The present invention is primarily directed to capturing the solution aspirating from the vial during and after withdrawal of the cannula from the stopper. The shield cap 14 disclosed in FIG. 1 comprises a cylindrical body 80 defining an internal holding chamber 82 with a vial end 84 and syringe end 86.
The vial end 84 of the shield cap 14 has an enlarged diameter connecting portion 85 that is open to accept the neck of the vial. The connecting portion has slits 87 extending axially from a continuous collar 83 at the free edge 90 to a point spaced axially from the internal shoulder 100 forming the junction between the connecting portion 85 and the body 80 of the shield cap 14. The slits 87 divide the connecting portion into plural segments 89, FIGS. 1 and 8. Spaced axially of the collar 83 and projecting radially inwardly from the wall of each segment 89 is a rib 92, which rib is annular with the exception of the breaks caused by the slits 87. The rib 92 has a ramp surface 93 which constricts the opening in the connecting portion and defines a shoulder 94 facing toward the syringe end of the cap at the radially thickest portion of the rib 92.
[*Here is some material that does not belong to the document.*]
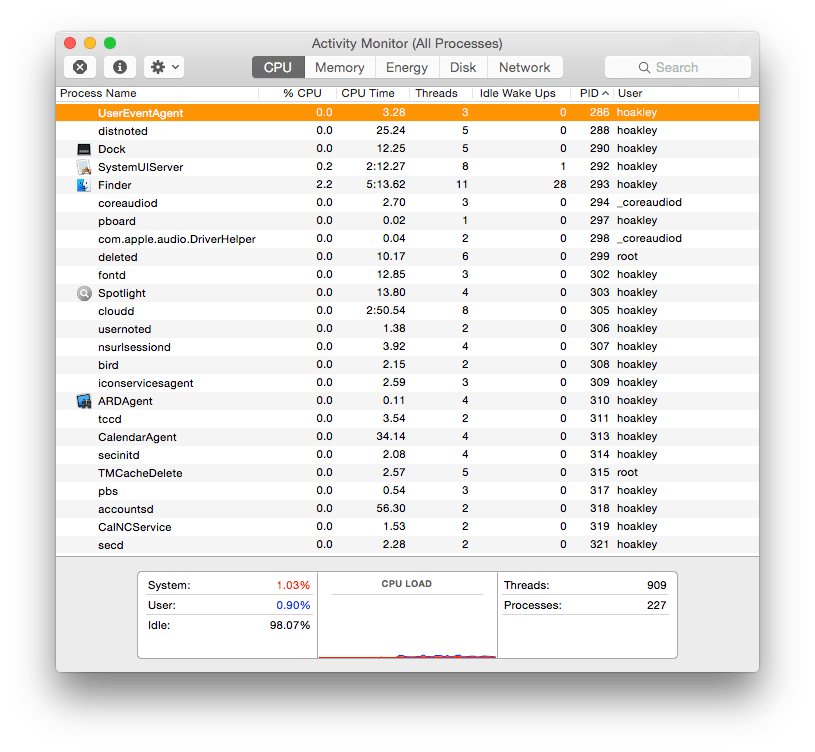Click the Quit Process (X) toolbar icon

point(79,66)
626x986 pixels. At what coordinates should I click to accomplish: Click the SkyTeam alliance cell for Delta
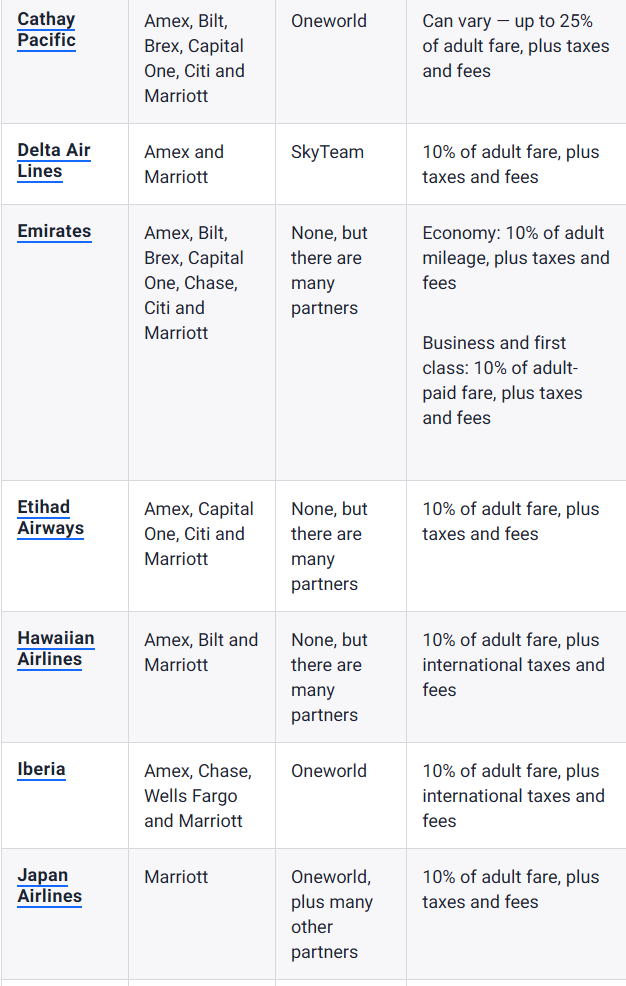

To assemble the shield cap 14 and vial 12, the connecting portion 85 of the cap and the stopper end of the vial are axially aligned and advanced, one toward the other. The seal 42 about the vial neck is closely surrounded first by the collar 83 of the connecting portion 85. As the connecting portion is advanced toward the vial, the ramp surface 93 on the rib 92 encounters the metal seal and is deflected along with the segments 89 radially outwardly sufficiently to allow passage of the rib. To facilitate this expansion and also the sealing as hereafter described, the plurality of slits 87 between the segments 89, as seen most clearly in FIGS. 1 and 8, are provided. The slits 87 end short of the shoulder 100 forming the end of the connecting portion so is not to compromise the seal between the vial and the holding chamber. The slits 87 permit radial collapsing of the connecting portion of the cap, relaxing the material about the rib 92 so that the rib can position itself beneath the overhang of the seal on the neck of the vial.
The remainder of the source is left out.